The Virginia Supreme Court ruled April 20 that an insurance carrier for Virginia-based power producer AES Corp. is not responsible for covering ostensible global warming damage sustained by the Native Village of Kivalina and City of Kivalina, a native community located on an Alaskan barrier island.
In an appeal from a judgment in a declaratory judgment action, the Virginia high court considered whether a circuit court erred in ruling that a civil complaint filed against AES did not allege an “occurrence” as that term is defined in AES’s contracts of insurance with Steadfast Insurance, and that Steadfast, therefore, did not owe AES a defense or liability coverage.
AES is a Virginia-based energy company that holds controlling interests in companies specializing in the generation and distribution of electricity in numerous states, including California. Steadfast is an Illinois-based company and indirect subsidiary of Zurich Financial Services, a global insurance provider. AES paid premiums to Steadfast for commercial general liability (CGL) policies from 1996 to 2000 and 2003 to 2008.
In February 2008, the Native Village of Kivalina and City of Kivalina (Kivalina), a native community located on an Alaskan barrier island, filed a lawsuit in the U.S. District Court for the Northern District of California against AES and numerous other defendants for allegedly damaging the village by causing global warming through emission of greenhouse gases. AES requested that Steadfast provide a defense and insurance coverage, pursuant to the terms of the CGL policies, for the claims alleged in the complaint.
Steadfast provided AES a defense under a reservation of rights and filed a declaratory judgment action, which is the subject of this appeal, in the Circuit Court of Arlington County, Va.

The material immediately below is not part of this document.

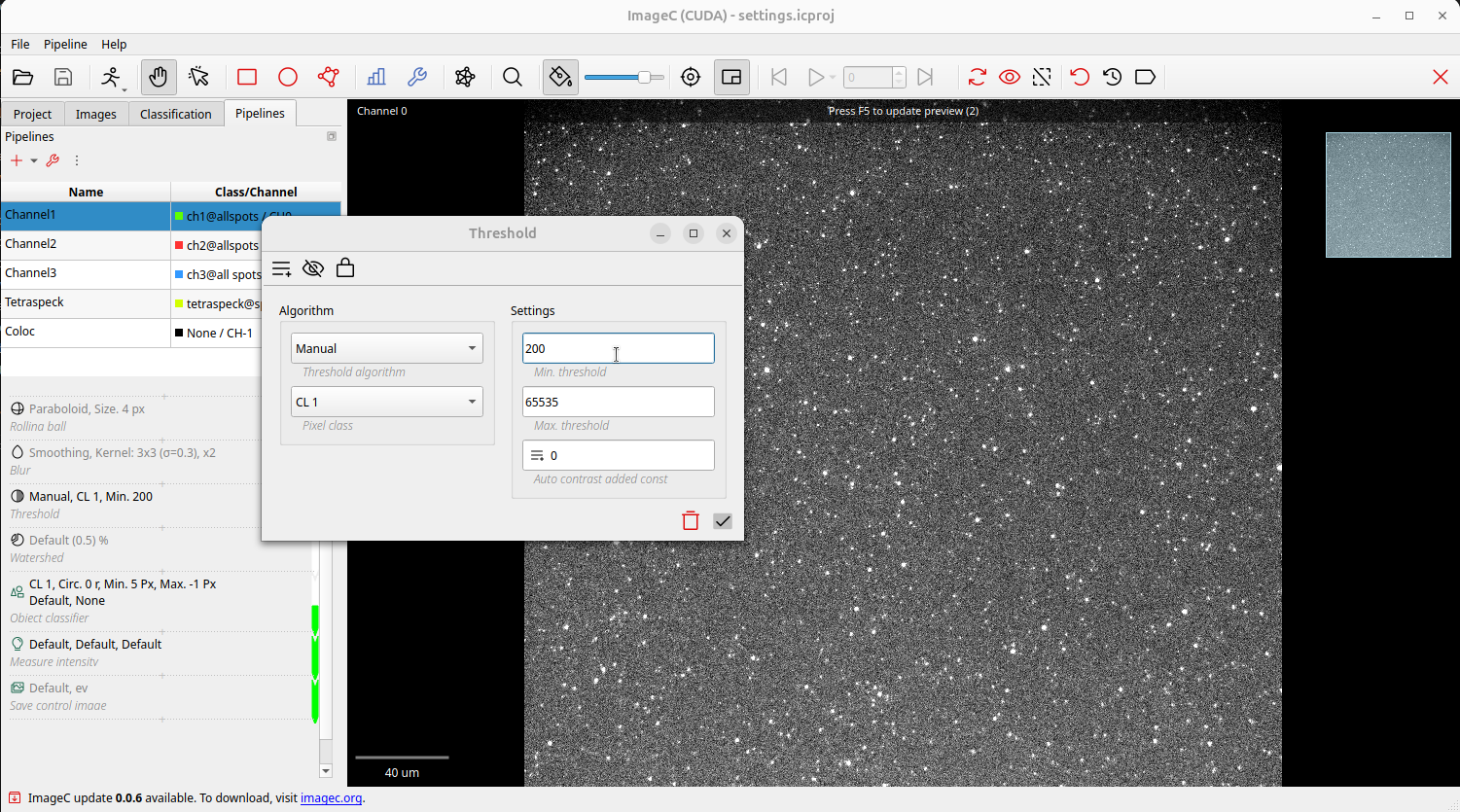Adjust the toolbar opacity slider handle
The image size is (1460, 812).
pos(644,77)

In the declaratory judgment action, Steadfast claimed that it did not owe AES a defense or indemnity coverage for damage allegedly caused by AES’s contribution to global warming based on three grounds: the complaint did not allege “property damage” caused by an “occurrence,” which was necessary for there to be coverage under the policies; any alleged injury arose prior to the inception of Steadfast’s coverage; and the claims alleged in the complaint fell within the scope of the pollution exclusion in AES’s policies.
The parties subsequently filed cross-motions for summary judgment, both claiming that whether Steadfast had a duty to defend AES against the complaint could be decided by examining the “eight corners” of the complaint and the CGL policies. The circuit court denied AES’s motion for summary judgment and granted Steadfast’s motion for summary judgment, holding that the complaint does not allege an “occurrence” as that term is defined in the CGL policies, and thus, the allegations in the complaint are not covered under those policies.
In the complaint, Kivalina alleged that AES intentionally released CO2 into the atmosphere as a regular part of its energy-producing activities. Kivalina also alleged that there is a clear scientific consensus that the natural and probable consequence of such emissions is global warming and damages such as Kivalina suffered. Kivalina alleged that AES knew or should have known the damage that its activities would cause, that AES was negligent if it did not know, and that AES was negligent in acting in concert with other defendants in creating a nuisance.
“Under the CGL policies, Steadfast would not be liable because AES’s acts as alleged in the complaint were intentional and the consequences of those acts are alleged by Kivalina to be not merely foreseeable, but natural or probable,” the Virginia high court noted in affirming the lower court decision. “Where the harmful consequences of an act are alleged to have been not just possible, but the natural or probable consequences of an intentional act, choosing to perform the act deliberately, even if in ignorance of that fact, does not make the resulting injury an ‘accident’ even when the complaint alleges that such action was negligent.”
Said AES about this case in its Feb. 27 annual Form 10-K report: “In February 2008, the Native Village of Kivalina and the City of Kivalina, Alaska, filed a complaint in the U.S. District Court for the Northern District of California against the company and numerous unrelated companies, claiming that the defendants’ alleged GHG emissions have contributed to alleged global warming which, in turn, allegedly has led to the erosion of the plaintiffs’ alleged land. The plaintiffs assert nuisance and concert of action claims against the company and the other defendants, and a conspiracy claim against a subset of the other defendants. The plaintiffs seek to recover relocation costs, indicated in the complaint to be from $95 million to $400 million, and other unspecified damages from the defendants. The company filed a motion to dismiss the case, which the District Court granted in October 2009. The plaintiffs have appealed to the U.S. Court of Appeals for the Ninth Circuit. The Ninth Circuit heard oral arguments on November 28, 2011, and thereafter took the appeal under consideration. The company believes it has meritorious defenses to the claims asserted against it and will defend itself vigorously in these proceedings; however, there can be no assurances that it will be successful in its efforts.”